There’s only so many snow pictures I can post, before anyone visiting the site (if there is anyone) gets bored … but there’s not much else happening in the week, except for work, so … Here’s a couple of pictures of what I’m doing at work today!
The first picture shows the work area; in front you can see a cart, on which is mounted one of my development rigs – we mount them on carts now so I can wheel them in and out of the office according to work demands (my office isn’t big enough to leave everything set up, any more!); on the left of the cart you can see the joystick handle that on a real vehicle controls drive forward/reverse and lift up/down; it’s normally attached to the off-white box next to it (on a vehicle this box is mounted on the work platform), on which you can see a keyswitch (turns vehicle off/on), a big red emergency stop button, and some other switches (which control things like whether to drive or lift):
To the right of the platform control box you can see two electronic modules (and loads of wires); the back module controls high current/voltage to a hydraulic pump (up to 250A at 24V); the front module is the “brains” of the vehicle and can control up to 70 hydraulic valves, to determine where the pumped oil flows on the vehicle.
In the background, you can see another rig (with lots of blue labelled switches and lights), a couple of power supplies, and on the back right there is an oscilloscope – this expensive piece of equipment can monitor and display signals (voltages which change over time). It’s an extremely useful device, sometimes! I actually had to have one shipped out to me in California when I was working there recently – I needed it for only a couple of minutes, but could do nothing without it.

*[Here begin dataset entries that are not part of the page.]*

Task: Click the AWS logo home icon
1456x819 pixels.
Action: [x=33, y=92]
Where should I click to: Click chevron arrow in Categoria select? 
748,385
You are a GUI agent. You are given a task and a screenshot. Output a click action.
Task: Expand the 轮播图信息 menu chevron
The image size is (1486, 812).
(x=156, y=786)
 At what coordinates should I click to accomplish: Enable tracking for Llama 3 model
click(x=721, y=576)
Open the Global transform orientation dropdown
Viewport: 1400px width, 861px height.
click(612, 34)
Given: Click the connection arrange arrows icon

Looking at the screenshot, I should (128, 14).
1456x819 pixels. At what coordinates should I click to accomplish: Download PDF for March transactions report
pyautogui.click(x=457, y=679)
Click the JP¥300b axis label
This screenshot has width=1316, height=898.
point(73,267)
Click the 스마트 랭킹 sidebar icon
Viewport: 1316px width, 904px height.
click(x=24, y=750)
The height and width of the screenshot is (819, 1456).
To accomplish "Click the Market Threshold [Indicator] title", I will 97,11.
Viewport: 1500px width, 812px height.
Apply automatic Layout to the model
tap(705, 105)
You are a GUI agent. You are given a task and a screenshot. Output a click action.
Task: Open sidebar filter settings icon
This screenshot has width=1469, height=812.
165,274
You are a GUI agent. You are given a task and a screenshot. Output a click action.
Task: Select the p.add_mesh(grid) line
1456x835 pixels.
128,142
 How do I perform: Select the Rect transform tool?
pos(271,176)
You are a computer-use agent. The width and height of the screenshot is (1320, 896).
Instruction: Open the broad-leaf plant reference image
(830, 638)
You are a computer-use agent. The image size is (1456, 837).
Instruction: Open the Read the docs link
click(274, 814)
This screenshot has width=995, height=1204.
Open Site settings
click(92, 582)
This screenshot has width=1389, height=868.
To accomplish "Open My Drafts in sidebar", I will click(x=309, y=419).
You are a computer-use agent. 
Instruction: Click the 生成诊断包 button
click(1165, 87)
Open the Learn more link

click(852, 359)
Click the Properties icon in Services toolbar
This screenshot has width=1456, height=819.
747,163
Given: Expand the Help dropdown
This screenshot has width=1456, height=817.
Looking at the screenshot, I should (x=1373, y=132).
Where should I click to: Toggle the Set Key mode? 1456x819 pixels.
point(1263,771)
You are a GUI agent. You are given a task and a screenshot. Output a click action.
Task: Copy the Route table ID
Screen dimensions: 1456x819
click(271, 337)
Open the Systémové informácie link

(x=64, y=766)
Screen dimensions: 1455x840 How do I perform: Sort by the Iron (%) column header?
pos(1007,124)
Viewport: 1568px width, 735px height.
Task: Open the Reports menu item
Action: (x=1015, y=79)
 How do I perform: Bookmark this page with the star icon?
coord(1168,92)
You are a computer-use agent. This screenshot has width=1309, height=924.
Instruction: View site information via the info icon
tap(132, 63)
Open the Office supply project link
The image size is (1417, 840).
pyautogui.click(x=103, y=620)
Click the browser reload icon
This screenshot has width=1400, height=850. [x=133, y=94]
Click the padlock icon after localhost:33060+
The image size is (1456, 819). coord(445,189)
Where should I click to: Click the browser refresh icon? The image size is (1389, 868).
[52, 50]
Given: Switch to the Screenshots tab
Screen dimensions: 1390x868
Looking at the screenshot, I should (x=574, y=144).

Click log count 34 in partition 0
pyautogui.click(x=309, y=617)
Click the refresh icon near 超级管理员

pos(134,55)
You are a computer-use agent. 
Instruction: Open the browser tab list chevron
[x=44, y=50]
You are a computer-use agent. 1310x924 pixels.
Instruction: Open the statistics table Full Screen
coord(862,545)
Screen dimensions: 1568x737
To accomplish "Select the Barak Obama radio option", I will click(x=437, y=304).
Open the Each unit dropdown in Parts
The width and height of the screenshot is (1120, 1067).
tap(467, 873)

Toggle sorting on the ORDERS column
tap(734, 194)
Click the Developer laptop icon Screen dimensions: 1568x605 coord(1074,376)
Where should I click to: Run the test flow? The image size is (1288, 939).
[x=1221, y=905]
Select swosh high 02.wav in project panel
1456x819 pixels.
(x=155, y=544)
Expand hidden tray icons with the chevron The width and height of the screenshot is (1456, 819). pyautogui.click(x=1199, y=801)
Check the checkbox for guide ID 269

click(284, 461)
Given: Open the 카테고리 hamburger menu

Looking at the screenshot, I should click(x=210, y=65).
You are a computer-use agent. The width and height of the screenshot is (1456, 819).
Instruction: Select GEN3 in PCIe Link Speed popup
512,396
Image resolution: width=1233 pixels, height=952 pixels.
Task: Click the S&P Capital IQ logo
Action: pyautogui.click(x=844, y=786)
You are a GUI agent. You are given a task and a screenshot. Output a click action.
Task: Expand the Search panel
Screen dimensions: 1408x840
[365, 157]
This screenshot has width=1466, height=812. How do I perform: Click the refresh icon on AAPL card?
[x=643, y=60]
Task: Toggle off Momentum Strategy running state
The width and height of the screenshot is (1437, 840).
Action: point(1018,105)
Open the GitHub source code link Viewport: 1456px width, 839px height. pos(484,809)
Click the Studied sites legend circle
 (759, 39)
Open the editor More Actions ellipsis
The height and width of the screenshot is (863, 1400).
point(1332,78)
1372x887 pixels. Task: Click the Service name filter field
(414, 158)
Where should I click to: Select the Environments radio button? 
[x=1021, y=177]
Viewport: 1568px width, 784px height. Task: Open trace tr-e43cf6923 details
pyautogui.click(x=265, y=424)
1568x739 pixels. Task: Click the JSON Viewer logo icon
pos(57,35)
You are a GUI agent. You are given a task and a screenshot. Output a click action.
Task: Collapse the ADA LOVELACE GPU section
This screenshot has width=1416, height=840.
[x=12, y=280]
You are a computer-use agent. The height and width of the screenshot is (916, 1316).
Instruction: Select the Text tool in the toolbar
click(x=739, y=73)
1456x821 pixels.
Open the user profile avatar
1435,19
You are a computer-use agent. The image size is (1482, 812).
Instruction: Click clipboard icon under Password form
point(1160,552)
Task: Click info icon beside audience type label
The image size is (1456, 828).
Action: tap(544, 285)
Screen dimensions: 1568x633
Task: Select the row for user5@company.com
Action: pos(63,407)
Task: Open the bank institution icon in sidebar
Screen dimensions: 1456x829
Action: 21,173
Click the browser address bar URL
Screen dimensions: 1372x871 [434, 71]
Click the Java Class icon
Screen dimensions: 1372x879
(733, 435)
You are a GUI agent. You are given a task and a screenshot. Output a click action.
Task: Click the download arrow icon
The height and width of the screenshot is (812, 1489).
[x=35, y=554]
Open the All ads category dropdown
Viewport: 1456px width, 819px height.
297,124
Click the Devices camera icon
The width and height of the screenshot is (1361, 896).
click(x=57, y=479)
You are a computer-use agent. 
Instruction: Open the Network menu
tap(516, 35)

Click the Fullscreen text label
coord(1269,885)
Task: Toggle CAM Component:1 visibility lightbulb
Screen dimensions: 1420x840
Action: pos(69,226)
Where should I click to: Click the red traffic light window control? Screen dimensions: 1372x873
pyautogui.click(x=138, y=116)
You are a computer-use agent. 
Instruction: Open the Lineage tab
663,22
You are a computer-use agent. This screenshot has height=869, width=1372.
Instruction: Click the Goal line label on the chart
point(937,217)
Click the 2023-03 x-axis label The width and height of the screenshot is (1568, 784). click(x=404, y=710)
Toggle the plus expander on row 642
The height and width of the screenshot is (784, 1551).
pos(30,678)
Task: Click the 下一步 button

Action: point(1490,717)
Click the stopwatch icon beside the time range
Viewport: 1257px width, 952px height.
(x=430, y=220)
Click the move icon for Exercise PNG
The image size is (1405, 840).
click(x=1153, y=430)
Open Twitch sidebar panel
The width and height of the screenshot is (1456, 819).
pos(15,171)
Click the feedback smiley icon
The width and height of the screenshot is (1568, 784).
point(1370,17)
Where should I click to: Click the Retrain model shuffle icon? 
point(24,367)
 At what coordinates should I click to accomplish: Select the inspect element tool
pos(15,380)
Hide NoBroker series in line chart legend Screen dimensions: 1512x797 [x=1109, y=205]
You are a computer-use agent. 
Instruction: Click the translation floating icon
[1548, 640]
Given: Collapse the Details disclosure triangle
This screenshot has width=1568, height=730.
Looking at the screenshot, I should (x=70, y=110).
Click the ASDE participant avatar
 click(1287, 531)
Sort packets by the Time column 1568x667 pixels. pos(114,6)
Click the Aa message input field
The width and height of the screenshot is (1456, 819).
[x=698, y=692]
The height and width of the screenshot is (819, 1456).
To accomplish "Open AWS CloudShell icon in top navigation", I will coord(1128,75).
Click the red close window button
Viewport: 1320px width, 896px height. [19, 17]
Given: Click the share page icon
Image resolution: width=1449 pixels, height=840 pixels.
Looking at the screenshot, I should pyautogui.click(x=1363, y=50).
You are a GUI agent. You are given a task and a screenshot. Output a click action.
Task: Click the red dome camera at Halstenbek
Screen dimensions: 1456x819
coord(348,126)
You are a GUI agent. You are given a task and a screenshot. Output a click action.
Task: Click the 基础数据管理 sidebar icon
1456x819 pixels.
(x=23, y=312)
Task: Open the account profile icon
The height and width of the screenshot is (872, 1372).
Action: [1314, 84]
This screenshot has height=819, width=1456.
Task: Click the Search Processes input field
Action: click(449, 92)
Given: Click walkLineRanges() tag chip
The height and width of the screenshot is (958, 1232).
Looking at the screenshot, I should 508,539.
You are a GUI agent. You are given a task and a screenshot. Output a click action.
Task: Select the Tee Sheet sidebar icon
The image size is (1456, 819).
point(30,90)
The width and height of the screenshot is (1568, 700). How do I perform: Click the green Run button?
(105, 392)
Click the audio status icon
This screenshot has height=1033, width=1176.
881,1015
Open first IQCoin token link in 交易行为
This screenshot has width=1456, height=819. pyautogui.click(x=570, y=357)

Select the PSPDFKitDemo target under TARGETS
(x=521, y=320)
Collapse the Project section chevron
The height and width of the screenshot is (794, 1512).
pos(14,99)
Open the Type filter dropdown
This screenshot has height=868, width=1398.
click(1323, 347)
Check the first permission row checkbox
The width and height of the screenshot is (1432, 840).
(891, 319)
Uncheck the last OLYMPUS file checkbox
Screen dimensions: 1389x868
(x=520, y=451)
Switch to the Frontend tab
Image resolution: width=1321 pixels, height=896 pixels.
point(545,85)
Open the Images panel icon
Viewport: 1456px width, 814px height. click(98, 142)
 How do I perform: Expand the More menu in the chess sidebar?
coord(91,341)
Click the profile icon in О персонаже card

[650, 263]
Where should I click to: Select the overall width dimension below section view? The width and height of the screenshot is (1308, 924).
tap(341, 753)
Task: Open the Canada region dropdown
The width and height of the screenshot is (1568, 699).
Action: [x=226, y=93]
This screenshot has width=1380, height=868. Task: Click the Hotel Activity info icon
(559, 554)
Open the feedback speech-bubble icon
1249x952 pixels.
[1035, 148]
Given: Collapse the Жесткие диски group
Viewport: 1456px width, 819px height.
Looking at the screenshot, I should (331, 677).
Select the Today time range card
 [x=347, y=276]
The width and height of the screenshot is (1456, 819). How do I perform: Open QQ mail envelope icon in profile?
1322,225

The display is showing, at the top, a relatively long time of a voltage signal, below is a zoomed in part – the actual signal is shown in yellow, and above it the ‘scope is smart enough to decode the meaning; this signal is a CANbus which transmits data pulse by pulse at 50KHz (50,000 bits of data per second); the ‘scope shows a message with identifier 086, followed by 3 (the number of bytes of data), then the actual data (00, 00, 00) and finally a message checksum (which is used to ensure receipt of the data without error). After that you can see part of another message, identifier 087.
This display enables me, in seconds, to confirm correct data being transmitted from one module to another – or to easily see where there is a problem that needs fixing. Once everything is working, I don’t need the ‘scope any more; but during early development it makes my work hundreds of times quicker / easier!